Listeria monocytogenes in Different Specimens from Healthy Red Deer and Wild Boars

Abstract

In the past, Listeria monocytogenes has been isolated from game feces and meat. However, less information is available on the occurrence of L. monocytogenes in other specimens originating from game animals. Hence, the aim of this study was to get an overview of the occurrence and distribution of L. monocytogenes in game animals by characterization of isolates from different matrices. For that purpose, samples were collected from red deer (Cervus elaphus), wild boars (Sus scrofa), and feed during the hunting season 2011–2012 in three different regions of Germany and Austria. Six samples from each animal were examined: tonsils, content of the rumen or the stomach, liver, intestinal lymph nodes, cecum content, and feces. Nineteen of 45 red deer and 12 of 49 wild boars were found to be positive for L. monocytogenes as well as 4 of 22 pooled feed samples. L. monocytogenes was isolated most frequently from the rumen of red deer (14 of 19) and the tonsils of wild boars (7 of 12). Serotypes 1/2a, 1/2b, 4a, and 4b were detected in samples of game animals and feed, and serotypes 1/2a and 4b were the most prevalent serotypes. The presence of L. monocytogenes serotype 4a had not yet been described in red deer. This might be due to the fact that it was only isolated from the content of rumen and that no other study has yet examined ruminal content. Pulsed-field gel electrophoresis showed a wide variety of strains. Some strains occurred in both species and feed samples, but one strain was dominant in one region. The results show that red deer and wild boars can be carriers of L. monocytogenes in different matrices, although the feces samples can be negative.

Introduction

L isteria monocytogenes is a foodborne pathogen causing disease in humans and animals after consumption of contaminated food and feed, respectively (Wagner and Mc Lauchlin, 2008). Farm animals (cattle, small ruminants, and pigs) are known to be carriers of L. monocytogenes. The pathogen has been isolated from healthy animals (feces and milk), farm environment (water and soil), animal feed (especially silage), and carcasses and meat (Husu, 1990; Iida et al., 1998; Kanuganti et al., 2002; Beloeil et al., 2003; Gudmundsdottir et al., 2004; Nightingale et al., 2004; Ho et al., 2007; Lyautey et al., 2007; Esteban et al., 2009).
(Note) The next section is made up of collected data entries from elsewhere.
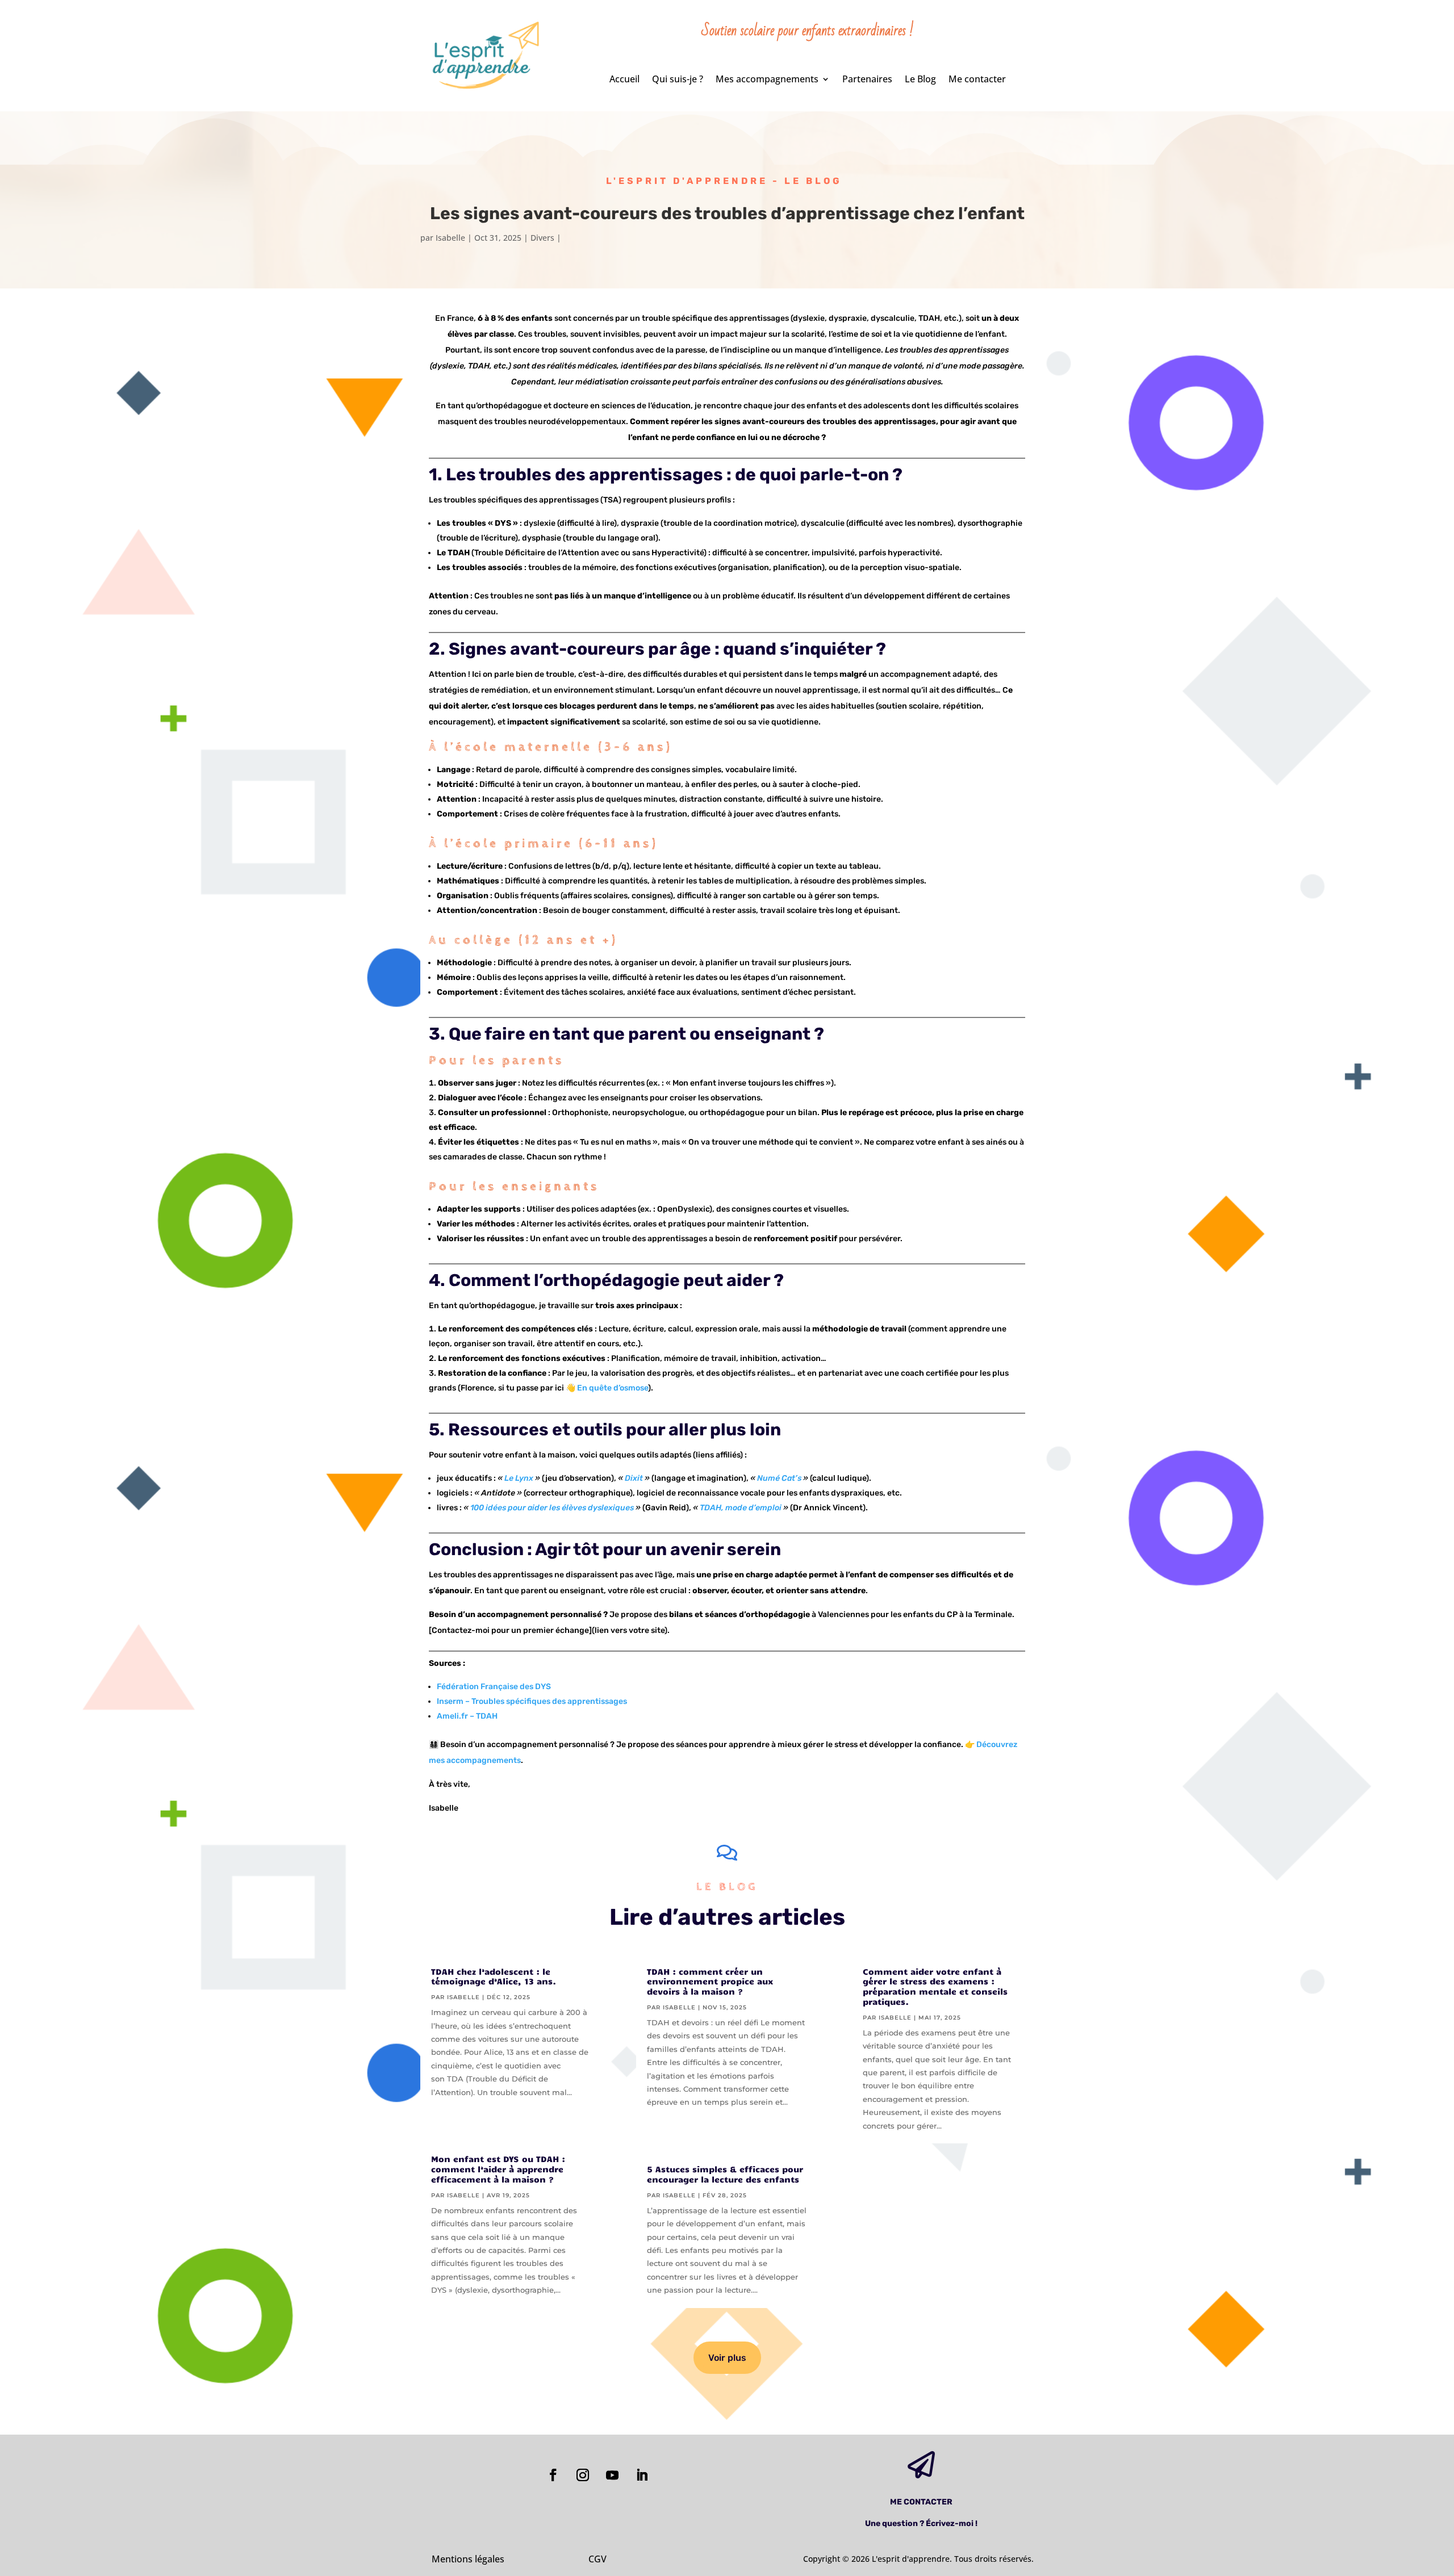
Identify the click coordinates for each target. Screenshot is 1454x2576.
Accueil (624, 80)
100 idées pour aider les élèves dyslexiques (552, 1508)
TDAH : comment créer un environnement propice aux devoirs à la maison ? (710, 1981)
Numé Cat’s (779, 1478)
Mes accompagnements (767, 80)
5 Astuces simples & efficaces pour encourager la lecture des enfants (725, 2174)
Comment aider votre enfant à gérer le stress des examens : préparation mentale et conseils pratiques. (935, 1986)
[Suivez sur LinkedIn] (641, 2474)
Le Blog (920, 80)
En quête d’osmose (612, 1388)
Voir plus (727, 2357)
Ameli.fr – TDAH (467, 1716)
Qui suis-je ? (677, 80)
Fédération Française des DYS (494, 1686)
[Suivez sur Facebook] (553, 2474)
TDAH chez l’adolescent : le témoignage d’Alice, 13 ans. (493, 1976)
In the past, L. monocytogenes has also been isolated from the feces of healthy game animals and their environment (Weis and Seeliger, 1975; Yoshida et al., 2000; Hayashidani et al., 2002; Lyautey et al., 2007; French et al., 2010; Wacheck et al., 2010; Obwegeser et al., 2012; Sasaki et al., 2013) and game carcasses and game meat (Kanai et al., 1997; Deutz et al., 2000; Jakšić et al., 2003; Apelt, 2007; Türck, 2008; Wacheck, 2008; Membré et al., 2011; Avagnina et al., 2012; Bortolas et al., 2012; Stüber, 2012). In a previous study, L. monocytogenes was found in the tonsils of wild boars (Wacheck et al., 2010), but no studies on the occurrence of L. monocytogenes in other organs of healthy game animals were published. For this reason, the aim of this study was to get an overview of the occurrence and distribution of L. monocytogenes in red deer (Cervus elaphus) and wild boar (Sus scrofa) populations and their feed in different regions by characterization of isolates from different matrices.

Materials and Methods

Samples

Between November 2011 and February 2012, samples originating from 45 healthy red deer and 49 healthy wild boars, which were hunted for consumption, were collected in three regions. The animals have been observed by the hunters before they got shot, especially for central nervous system disorders. When opening the carcasses, no abnormalities were recognized. Therefore, we assume that the animals were healthy. Region I is the Bavarian Forest National Park, Germany, established in 1970 and neighboring hunting ground (five areas A–E separated by an average 8 km). The deer were hunted in the hunting grounds (areas D and E) or shot in front of compounds (areas A, B, and C). Red deer were kept in these compounds over the winter and fed to prevent excessive damage to the forest. Of the ∼470 free-living red deer in the national park, 45 were examined. Additionally, four wild boars were shot in front of a compound in area C.

Region II is a park about 140 km southwest of region I in Germany, where about 1000 wild boars live, surrounded by a fence. In this park, game animals have been kept for hunting for more than 250 years. From this area, 25 wild boars were tested for the occurrence of L. monocytogenes.

Region III is a private hunting ground about 120 km southeast of region I in Austria. Since 1972, game animals have been kept there for hunting, also surrounded by a fence; 20 wild boars were examined from this area.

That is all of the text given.